*DATA SECTION*.
>>>>

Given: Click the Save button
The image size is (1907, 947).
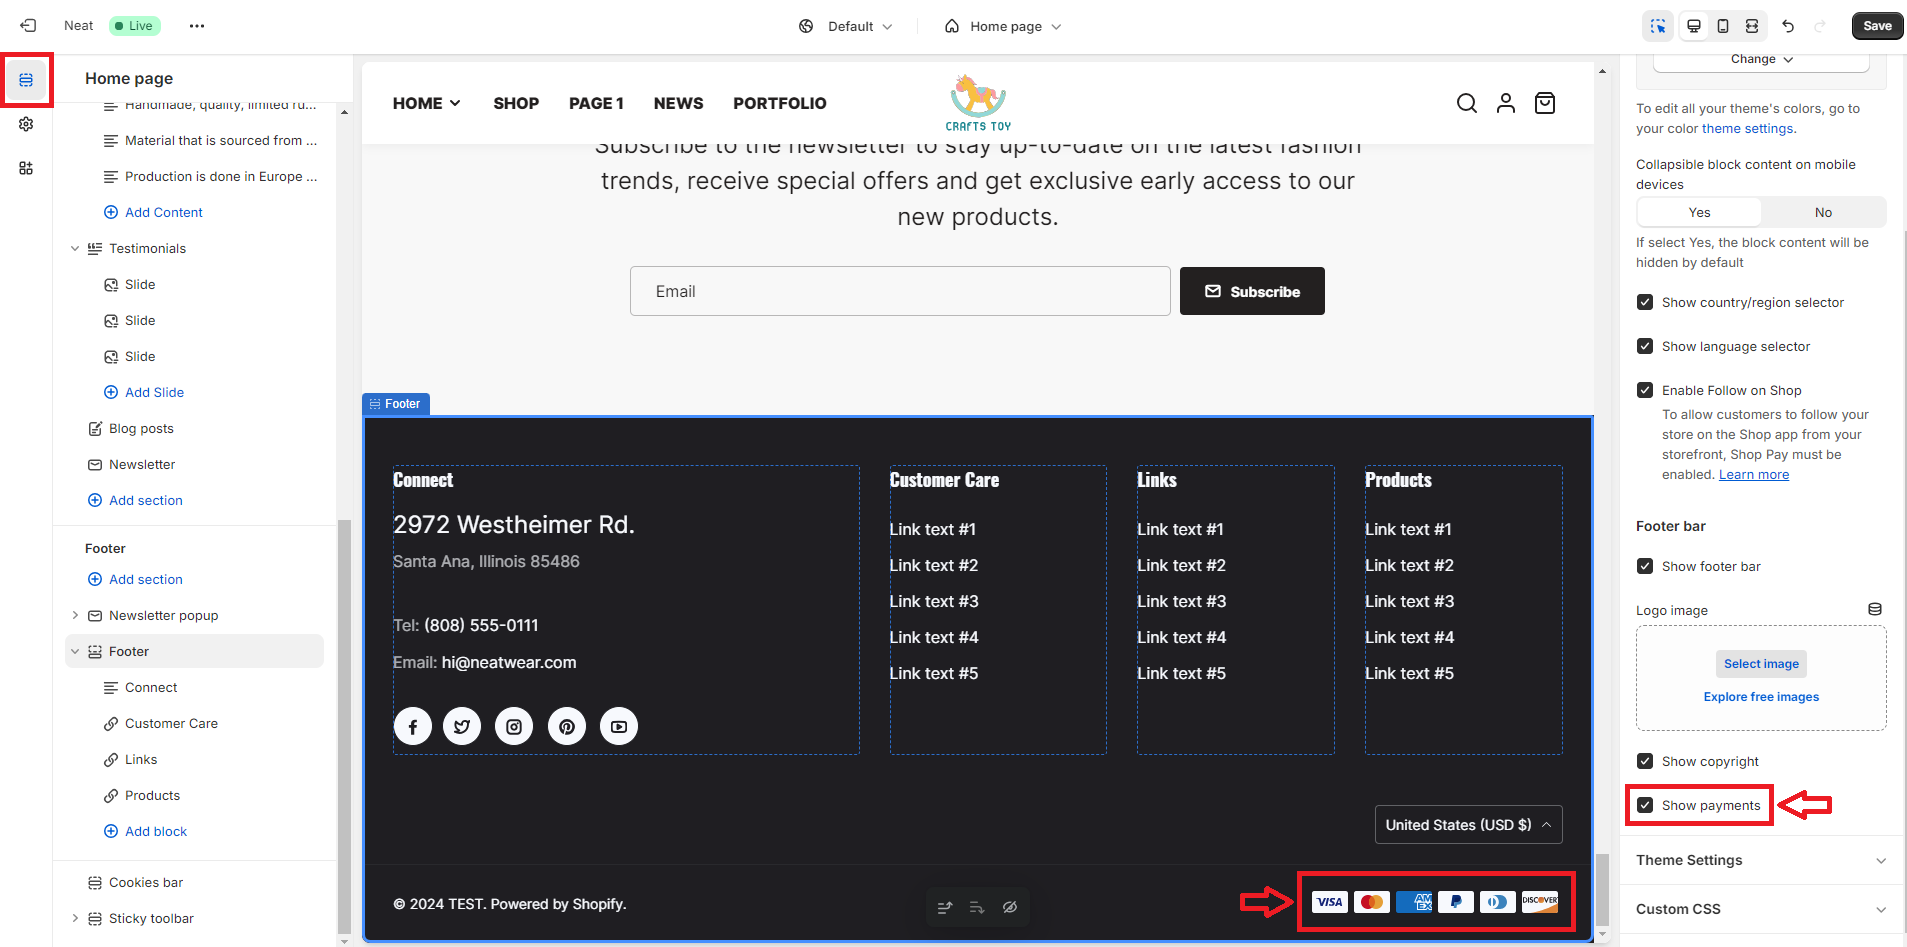Looking at the screenshot, I should (x=1876, y=26).
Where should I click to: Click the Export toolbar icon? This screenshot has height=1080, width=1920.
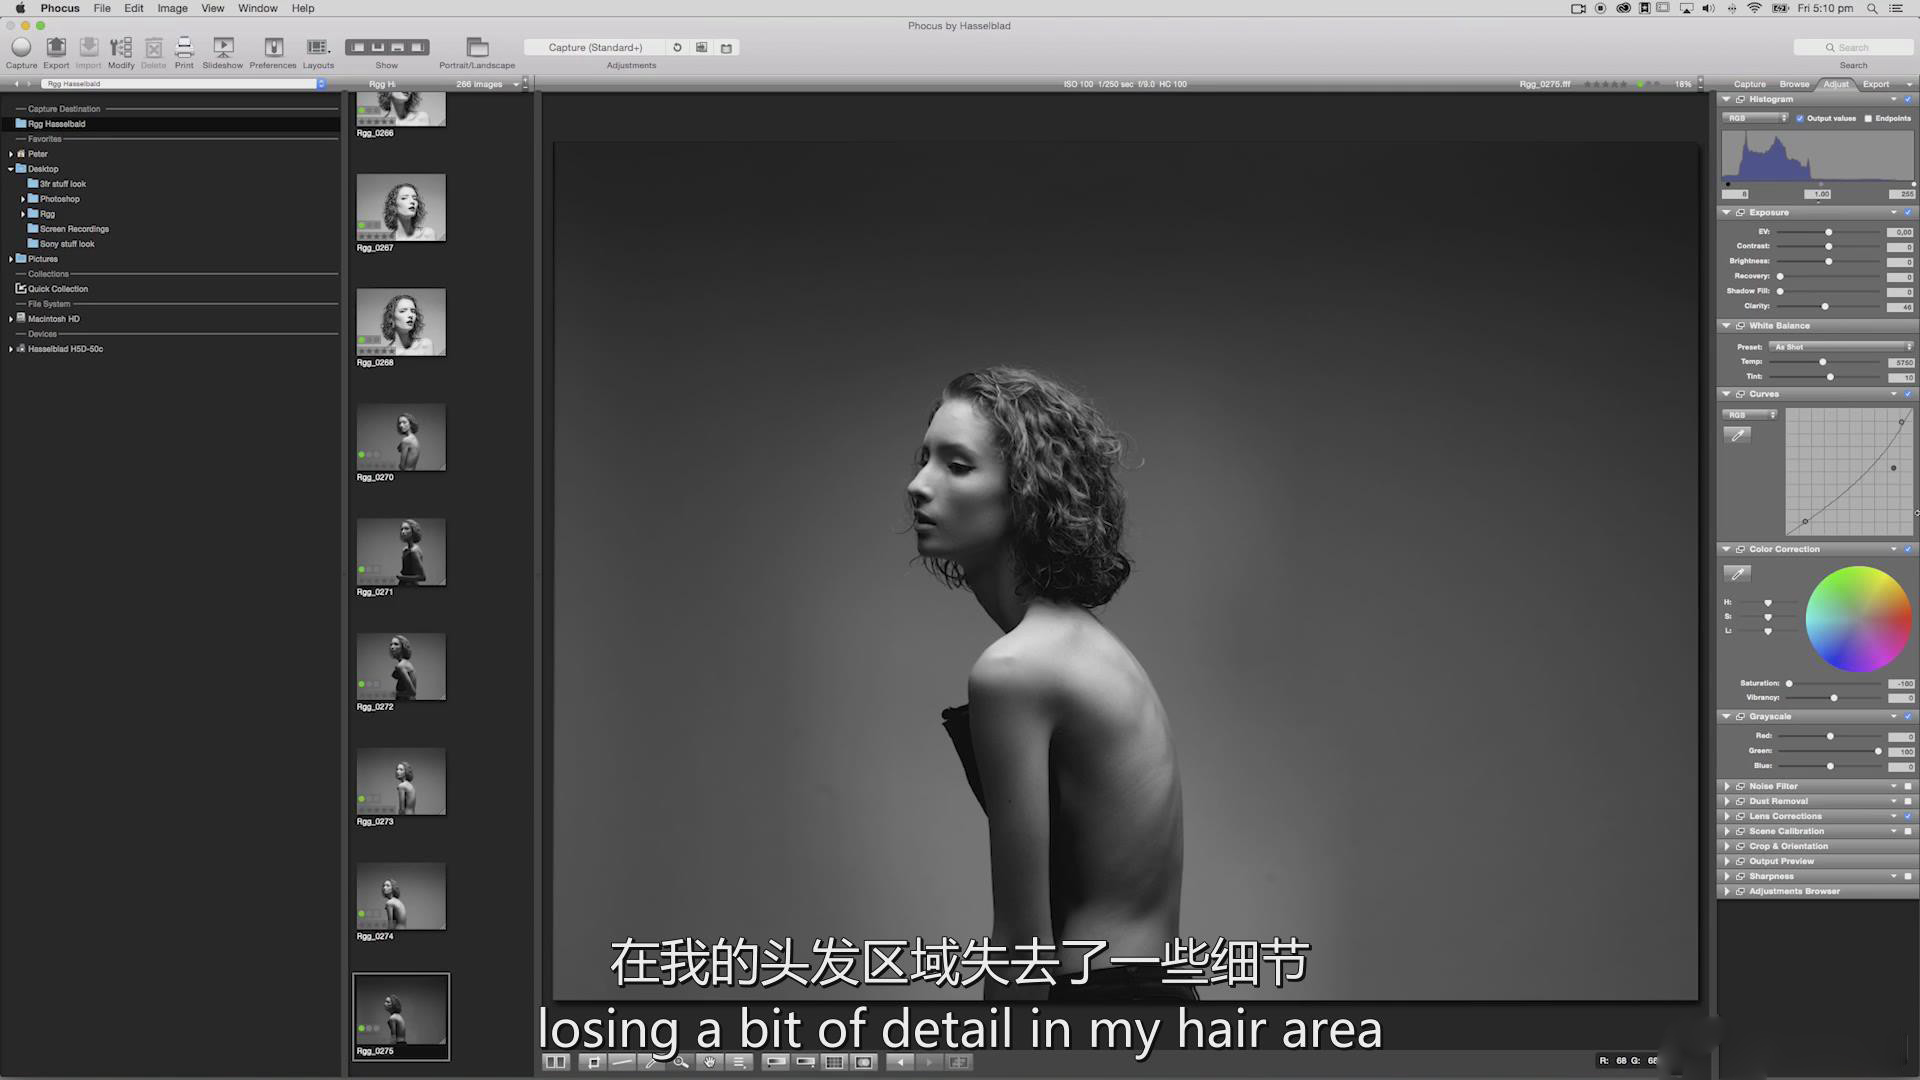click(x=56, y=48)
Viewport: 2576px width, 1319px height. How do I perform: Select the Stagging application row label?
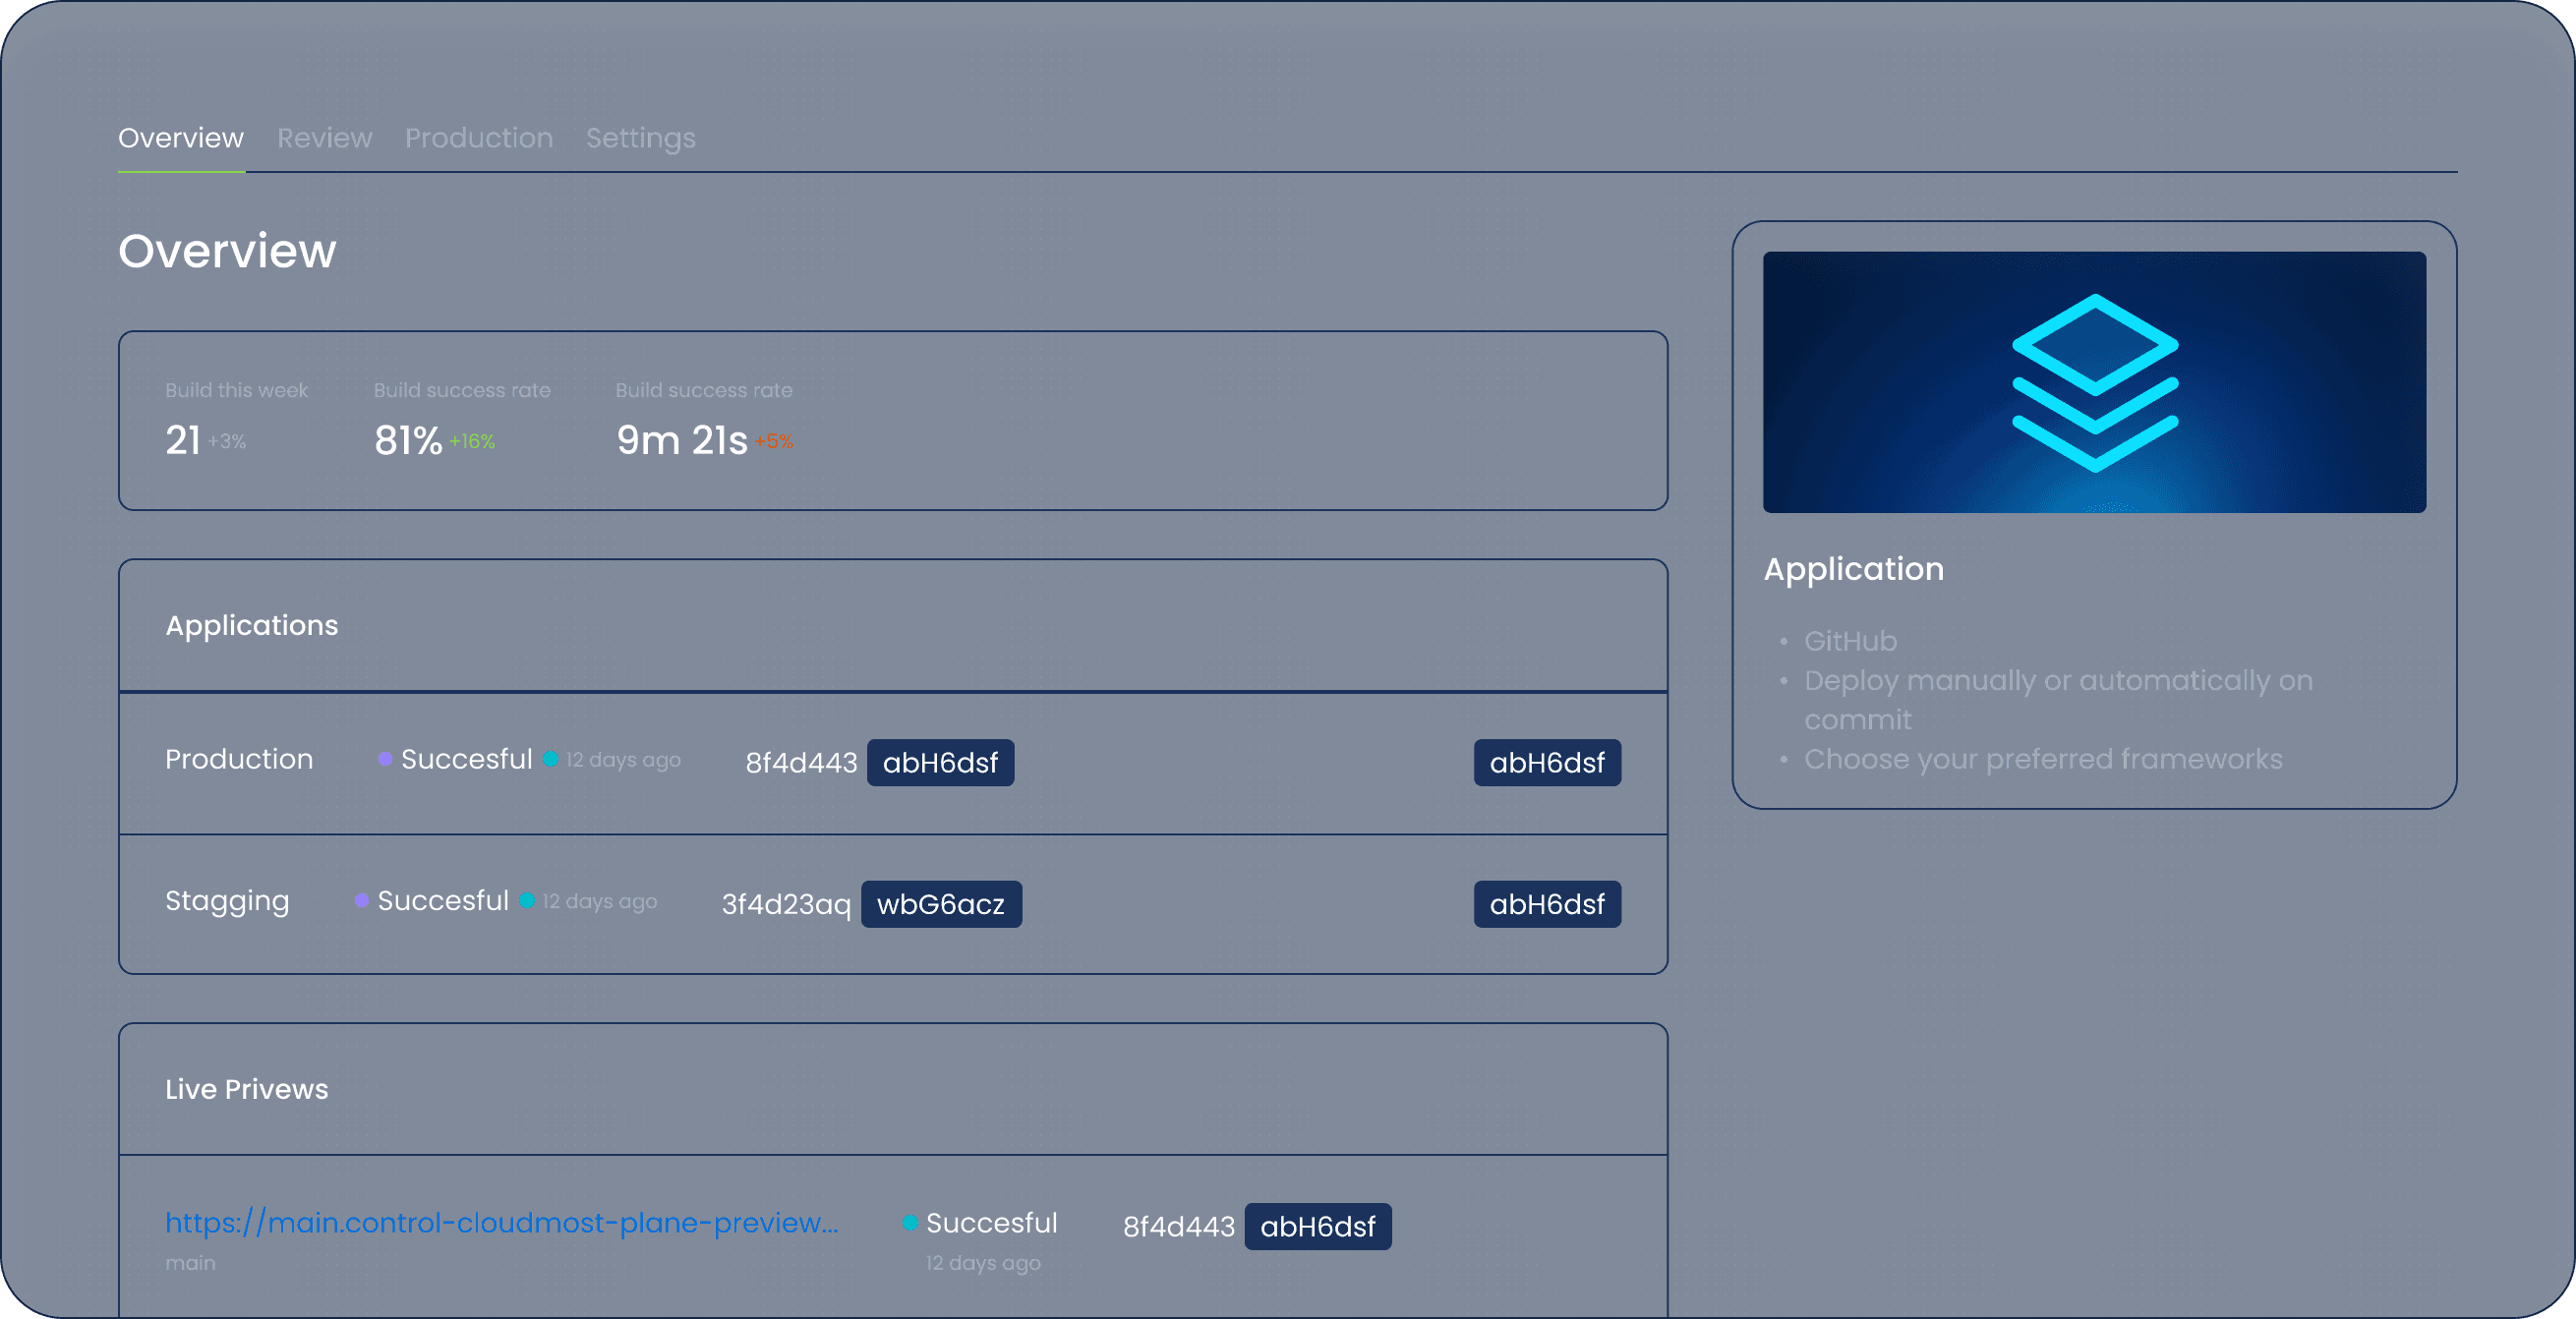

<<<<

In the copy, only the lines from the one holding "The image size is (1907, 947)." through the end of the listing above should appear, retyped exactly, both ends included, with no pictures.

The image size is (1907, 947).
Looking at the screenshot, I should (x=1876, y=26).
Where should I click to: Click the Export toolbar icon? This screenshot has height=1080, width=1920.
click(x=56, y=48)
Viewport: 2576px width, 1319px height. How do I perform: Select the Stagging application row label?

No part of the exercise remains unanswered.